# ENTRIES SHOWN start

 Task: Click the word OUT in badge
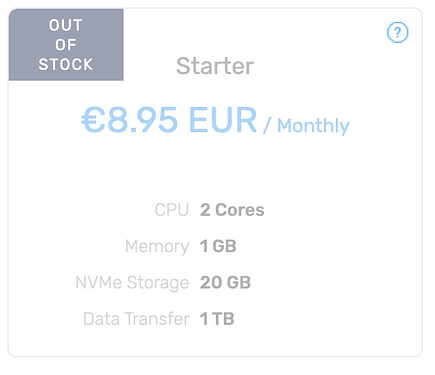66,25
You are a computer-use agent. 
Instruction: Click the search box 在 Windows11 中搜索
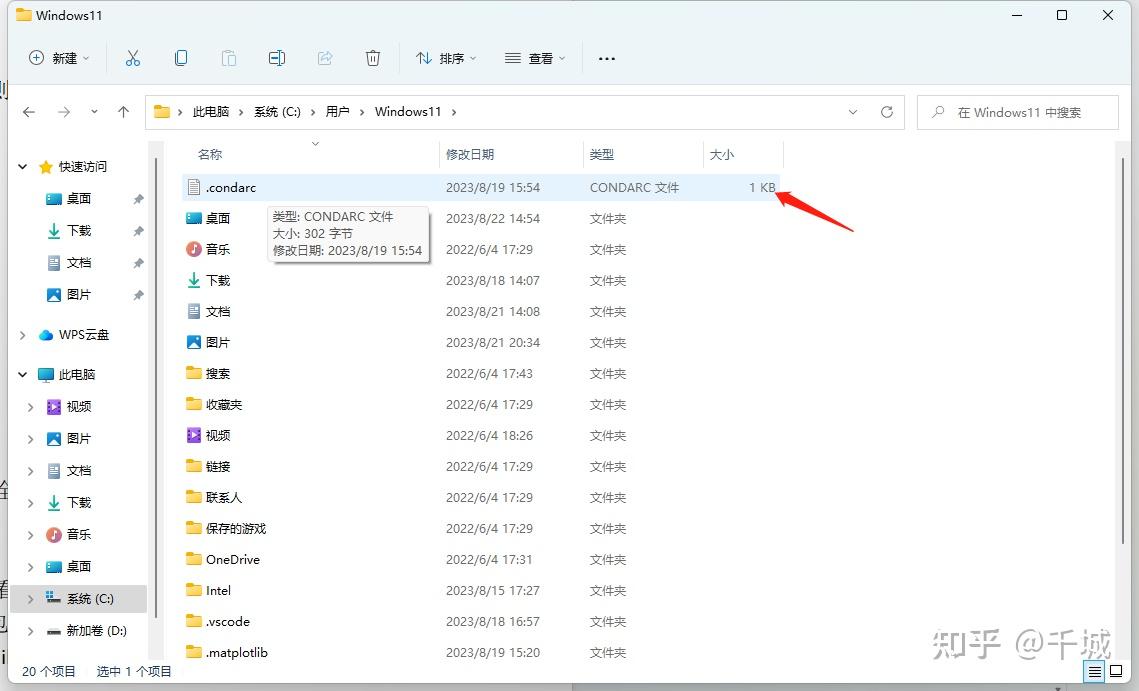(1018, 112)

# ENTRIES SHOWN end

> _CHALLENGE_
Change every "Click" in the records to "Tap" and give the lines again with nothing else altered. Leave the pictures out of your answer.

> _SOLUTION TO THIS PROBLEM_
 Task: Tap the word OUT in badge
66,25
You are a computer-use agent. 
Instruction: Tap the search box 在 Windows11 中搜索
(1018, 112)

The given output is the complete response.